### Exercise inputs
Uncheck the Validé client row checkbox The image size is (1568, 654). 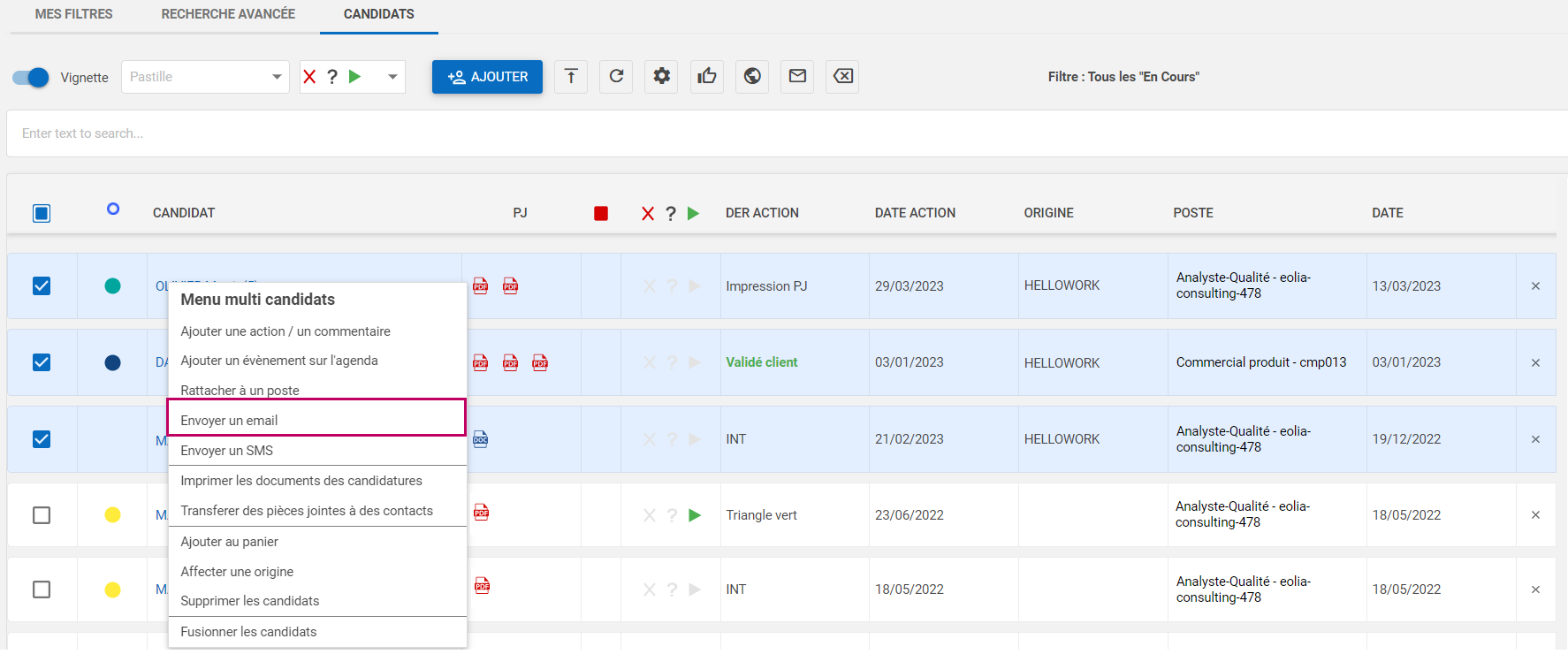[x=42, y=362]
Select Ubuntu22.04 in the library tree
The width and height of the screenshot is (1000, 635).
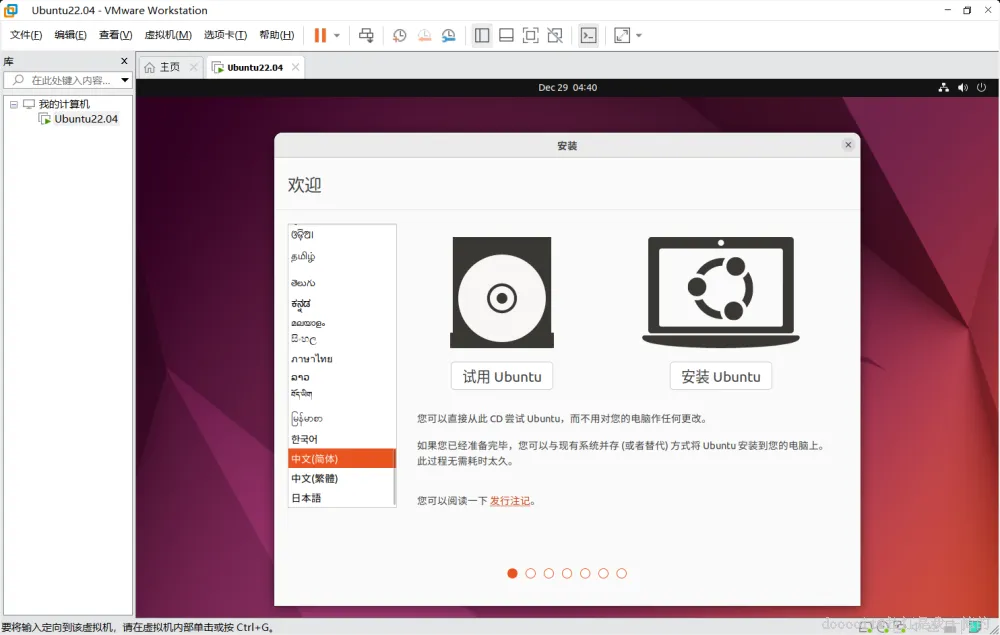[x=84, y=118]
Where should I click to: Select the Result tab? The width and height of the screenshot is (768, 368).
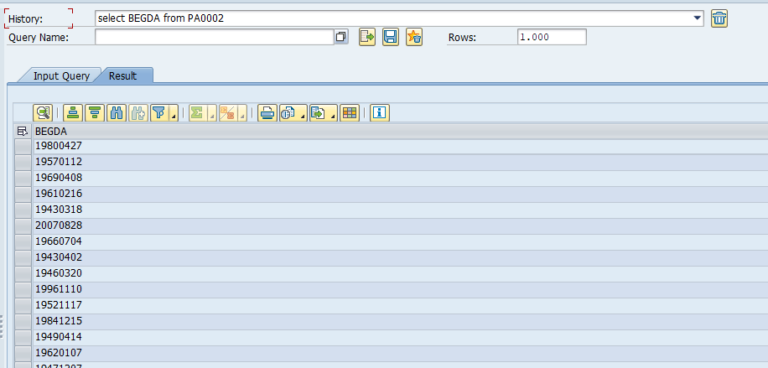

### Task
Could you set down word for word each line from the one holding "The width and height of the screenshot is (1000, 635)." through the end of the material above, without any pictures?

### Answer section
The width and height of the screenshot is (1000, 635).
[x=84, y=118]
Where should I click to: Select the Result tab? The width and height of the screenshot is (768, 368).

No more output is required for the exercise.